» **Exercise description**
Output these lines as a JSON list of strings, one string per line, leaving out blank lines.

» **Record excerpts**
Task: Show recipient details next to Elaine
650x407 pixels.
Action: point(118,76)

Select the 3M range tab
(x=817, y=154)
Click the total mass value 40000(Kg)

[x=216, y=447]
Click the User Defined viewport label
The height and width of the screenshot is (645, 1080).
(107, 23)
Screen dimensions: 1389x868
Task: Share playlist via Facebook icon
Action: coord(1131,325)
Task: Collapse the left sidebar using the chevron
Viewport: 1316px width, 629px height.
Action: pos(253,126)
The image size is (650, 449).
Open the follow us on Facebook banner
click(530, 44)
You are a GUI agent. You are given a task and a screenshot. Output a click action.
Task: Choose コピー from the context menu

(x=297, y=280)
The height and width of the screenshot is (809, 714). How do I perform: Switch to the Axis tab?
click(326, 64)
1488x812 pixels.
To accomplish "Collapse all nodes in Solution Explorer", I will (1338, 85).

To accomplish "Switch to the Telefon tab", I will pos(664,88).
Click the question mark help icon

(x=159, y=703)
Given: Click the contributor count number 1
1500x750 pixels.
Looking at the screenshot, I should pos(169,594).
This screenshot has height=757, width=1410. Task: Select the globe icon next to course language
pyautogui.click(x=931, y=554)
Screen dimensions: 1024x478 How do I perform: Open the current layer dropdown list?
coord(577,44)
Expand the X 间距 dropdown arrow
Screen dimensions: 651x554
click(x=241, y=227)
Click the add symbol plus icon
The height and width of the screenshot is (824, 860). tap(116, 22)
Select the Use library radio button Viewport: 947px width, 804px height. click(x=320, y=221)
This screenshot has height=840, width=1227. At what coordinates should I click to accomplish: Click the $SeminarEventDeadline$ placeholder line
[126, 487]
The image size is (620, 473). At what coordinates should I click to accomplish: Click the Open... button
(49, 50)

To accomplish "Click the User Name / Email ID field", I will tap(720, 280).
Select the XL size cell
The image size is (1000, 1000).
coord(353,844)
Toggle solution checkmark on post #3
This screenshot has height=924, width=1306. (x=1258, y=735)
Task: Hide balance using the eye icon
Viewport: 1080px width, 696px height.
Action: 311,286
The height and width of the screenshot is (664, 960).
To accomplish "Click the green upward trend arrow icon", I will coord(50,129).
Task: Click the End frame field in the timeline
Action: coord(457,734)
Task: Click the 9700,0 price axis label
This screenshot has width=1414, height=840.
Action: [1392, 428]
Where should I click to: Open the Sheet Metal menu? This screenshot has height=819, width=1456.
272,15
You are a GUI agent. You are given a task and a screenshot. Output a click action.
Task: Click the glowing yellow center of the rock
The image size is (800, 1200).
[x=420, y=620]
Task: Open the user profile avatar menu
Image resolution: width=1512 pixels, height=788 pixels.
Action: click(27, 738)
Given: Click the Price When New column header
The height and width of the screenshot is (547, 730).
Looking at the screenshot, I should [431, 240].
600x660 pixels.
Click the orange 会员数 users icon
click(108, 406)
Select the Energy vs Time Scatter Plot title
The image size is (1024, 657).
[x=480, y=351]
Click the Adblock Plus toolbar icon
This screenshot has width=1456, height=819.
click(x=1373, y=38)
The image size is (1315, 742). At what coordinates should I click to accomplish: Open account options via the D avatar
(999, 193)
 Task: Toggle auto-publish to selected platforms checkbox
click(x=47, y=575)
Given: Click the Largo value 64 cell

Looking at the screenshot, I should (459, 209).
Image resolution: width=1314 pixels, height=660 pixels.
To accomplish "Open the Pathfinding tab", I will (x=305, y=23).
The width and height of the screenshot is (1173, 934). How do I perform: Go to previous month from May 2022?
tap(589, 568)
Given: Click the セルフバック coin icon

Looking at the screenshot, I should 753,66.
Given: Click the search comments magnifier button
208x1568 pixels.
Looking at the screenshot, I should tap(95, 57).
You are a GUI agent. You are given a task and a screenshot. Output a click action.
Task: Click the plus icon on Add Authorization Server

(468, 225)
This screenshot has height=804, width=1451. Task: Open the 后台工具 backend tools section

» **Exercise output**
[
  "Task: Show recipient details next to Elaine",
  "650x407 pixels.",
  "Action: point(118,76)",
  "Select the 3M range tab",
  "(x=817, y=154)",
  "Click the total mass value 40000(Kg)",
  "[x=216, y=447]",
  "Click the User Defined viewport label",
  "The height and width of the screenshot is (645, 1080).",
  "(107, 23)",
  "Screen dimensions: 1389x868",
  "Task: Share playlist via Facebook icon",
  "Action: coord(1131,325)",
  "Task: Collapse the left sidebar using the chevron",
  "Viewport: 1316px width, 629px height.",
  "Action: pos(253,126)",
  "The image size is (650, 449).",
  "Open the follow us on Facebook banner",
  "click(530, 44)",
  "You are a GUI agent. You are given a task and a screenshot. Output a click action.",
  "Task: Choose コピー from the context menu",
  "(x=297, y=280)",
  "The height and width of the screenshot is (809, 714). How do I perform: Switch to the Axis tab?",
  "click(326, 64)",
  "1488x812 pixels.",
  "To accomplish \"Collapse all nodes in Solution Explorer\", I will (1338, 85).",
  "To accomplish \"Switch to the Telefon tab\", I will pos(664,88).",
  "Click the question mark help icon",
  "(x=159, y=703)",
  "Given: Click the contributor count number 1",
  "1500x750 pixels.",
  "Looking at the screenshot, I should pos(169,594).",
  "This screenshot has height=757, width=1410. Task: Select the globe icon next to course language",
  "pyautogui.click(x=931, y=554)",
  "Screen dimensions: 1024x478 How do I perform: Open the current layer dropdown list?",
  "coord(577,44)",
  "Expand the X 间距 dropdown arrow",
  "Screen dimensions: 651x554",
  "click(x=241, y=227)",
  "Click the add symbol plus icon",
  "The height and width of the screenshot is (824, 860). tap(116, 22)",
  "Select the Use library radio button Viewport: 947px width, 804px height. click(x=320, y=221)",
  "This screenshot has height=840, width=1227. At what coordinates should I click to accomplish: Click the $SeminarEventDeadline$ placeholder line",
  "[126, 487]",
  "The image size is (620, 473). At what coordinates should I click to accomplish: Click the Open... button",
  "(49, 50)",
  "To accomplish \"Click the User Name / Email ID field\", I will tap(720, 280).",
  "Select the XL size cell",
  "The image size is (1000, 1000).",
  "coord(353,844)",
  "Toggle solution checkmark on post #3",
  "This screenshot has height=924, width=1306. (x=1258, y=735)",
  "Task: Hide balance using the eye icon",
  "Viewport: 1080px width, 696px height.",
  "Action: 311,286",
  "The height and width of the screenshot is (664, 960).",
  "To accomplish \"Click the green upward trend arrow icon\", I will coord(50,129).",
  "Task: Click the End frame field in the timeline",
  "Action: coord(457,734)",
  "Task: Click the 9700,0 price axis label",
  "This screenshot has width=1414, height=840.",
  "Action: [1392, 428]",
  "Where should I click to: Open the Sheet Metal menu? This screenshot has height=819, width=1456.",
  "272,15",
  "You are a GUI agent. You are given a task and a screenshot. Output a click action.",
  "Task: Click the glowing yellow center of the rock",
  "The image size is (800, 1200).",
  "[x=420, y=620]",
  "Task: Open the user profile avatar menu",
  "Image resolution: width=1512 pixels, height=788 pixels.",
  "Action: click(27, 738)",
  "Given: Click the Price When New column header",
  "The height and width of the screenshot is (547, 730).",
  "Looking at the screenshot, I should [431, 240].",
  "600x660 pixels.",
  "Click the orange 会员数 users icon",
  "click(108, 406)",
  "Select the Energy vs Time Scatter Plot title",
  "The image size is (1024, 657).",
  "[x=480, y=351]",
  "Click the Adblock Plus toolbar icon",
  "This screenshot has width=1456, height=819.",
  "click(x=1373, y=38)",
  "The image size is (1315, 742). At what coordinates should I click to accomplish: Open account options via the D avatar",
  "(999, 193)",
  " Task: Toggle auto-publish to selected platforms checkbox",
  "click(x=47, y=575)",
  "Given: Click the Largo value 64 cell",
  "Looking at the screenshot, I should (459, 209).",
  "Image resolution: width=1314 pixels, height=660 pixels.",
  "To accomplish \"Open the Pathfinding tab\", I will (x=305, y=23).",
  "The width and height of the screenshot is (1173, 934). How do I perform: Go to previous month from May 2022?",
  "tap(589, 568)",
  "Given: Click the セルフバック coin icon",
  "Looking at the screenshot, I should 753,66.",
  "Given: Click the search comments magnifier button",
  "208x1568 pixels.",
  "Looking at the screenshot, I should tap(95, 57).",
  "You are a GUI agent. You are given a task and a screenshot. Output a click action.",
  "Task: Click the plus icon on Add Authorization Server",
  "(468, 225)",
  "This screenshot has height=804, width=1451. Task: Open the 后台工具 backend tools section"
]